Geais, merles et coccinelles (...)

Chez Lapic Sivi, mis à part l’apport d’intrants organiques dans le sol, aucun produit phytosanitaire n’est utilisé. Au départ, le couple misait sur le pyrèthre pour lutter contre les invasions. « On utilisait cette fleur comme insecticide naturel, avant l’introduction d’insectes auxiliaires. » Il arrive tout de même au couple de tricher un peu… En bio ou en conventionnel, les plants sont passés au froid artificiel, avant plantation. « Les fraisiers ont besoin d’un quota d’heures en température basse l’hiver. Il s’agit d’une période de dormance, avant qu’ils soient plantés, puis bâchés un peu plus tôt. On a des fraises un peu plus rapidement que prévu. » (...)

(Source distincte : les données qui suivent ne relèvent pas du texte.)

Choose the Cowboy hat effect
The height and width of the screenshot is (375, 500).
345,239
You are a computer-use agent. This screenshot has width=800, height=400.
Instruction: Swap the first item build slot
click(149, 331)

Suite à la commercialisation de fraises espagnoles sous le nom de « Fraises de Plougastel », une trentaine de producteurs de la presqu’île finistérienne s’est insurgée. Ils viennent d’envoyer un dossier à l’Institut national de l’origine et de la qualité (Inoa), dans l’espoir d’obtenir une indication géographique protégée (IGP), d’ici la fin de l’année. Et ce n’est pas le hors-sol, bien loin des pratiques du terroir, qui fera gagner les fraisiculteurs. (...)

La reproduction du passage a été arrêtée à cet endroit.